- A segunda quinzena de maio de 2026 terá ar frio de origem polar persistente sobre parte do centro‑sul do Brasil, com frente fria chegando no dia 17 de maio.
- O frio será menos intenso que no início de maio, mas as tardes devem ficar frias no Sul durante a terceira semana; madrugadas não devem registrar geadas amplas como entre 10 e 14 de maio.
- Do oeste ao sul de Mato Grosso, o vento frio deve reduzir as temperaturas entre 18 e 20 de maio, sem igualar o frio do começo da semana.

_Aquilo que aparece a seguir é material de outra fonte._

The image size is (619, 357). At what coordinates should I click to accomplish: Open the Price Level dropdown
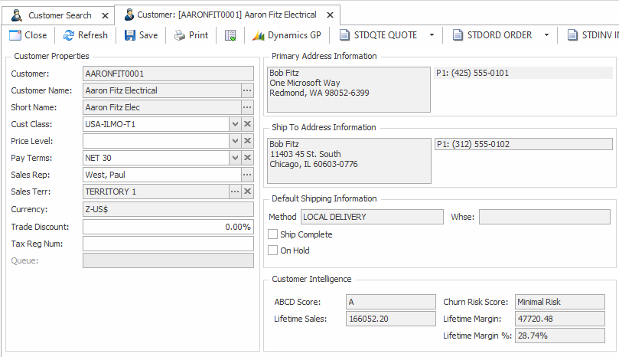click(234, 141)
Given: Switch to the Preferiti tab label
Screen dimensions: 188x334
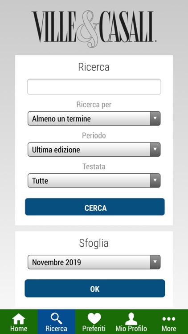Looking at the screenshot, I should coord(94,328).
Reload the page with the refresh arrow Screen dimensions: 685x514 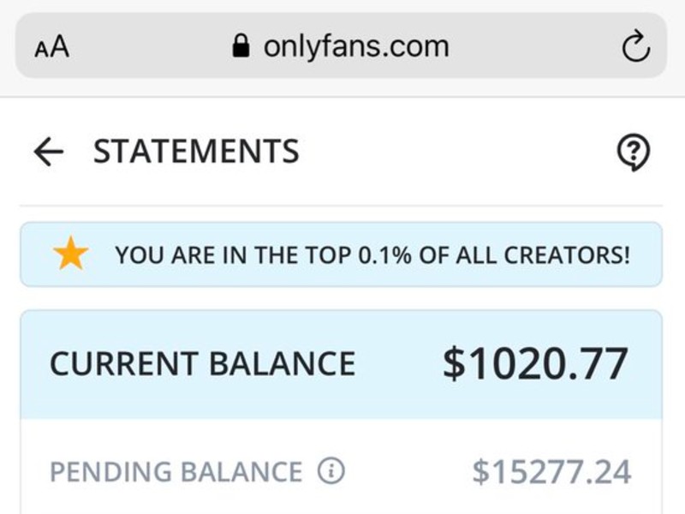(636, 46)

- Em São Paulo, Rio de Janeiro, Sul de Minas, na Mata Mineira e em Mato Grosso do Sul, a nebulosidade mantém as madrugadas mais brandas, mas inibe o aquecimento diurno, ampliando a sensação de frio.
- O centro das massas de ar polar deve passar pela Argentina e pelo Uruguai, seguindo para o mar, e não deve alcançar o Sul do Brasil com a mesma intensidade da segunda semana de maio.
A segunda quinzena de maio de 2026 terá ar frio de origem polar atuando sobre parte do Centro-Sul do Brasil. Frente fria ingressa no país no domingo, 17 de maio, mantendo o frio intenso por pelo menos uma semana. O cenário envolve nebulosidade persistente e queda gradual de temperatura.
O Sul deve vivenciar frio persistente, com quedas mais marcadas à noite e durante o dia. Em 18 a 20 de maio, o vento frio cruza o oeste e o sul de Mato Grosso, provocando novas quedas, mas sem igualar o rigor do início da semana.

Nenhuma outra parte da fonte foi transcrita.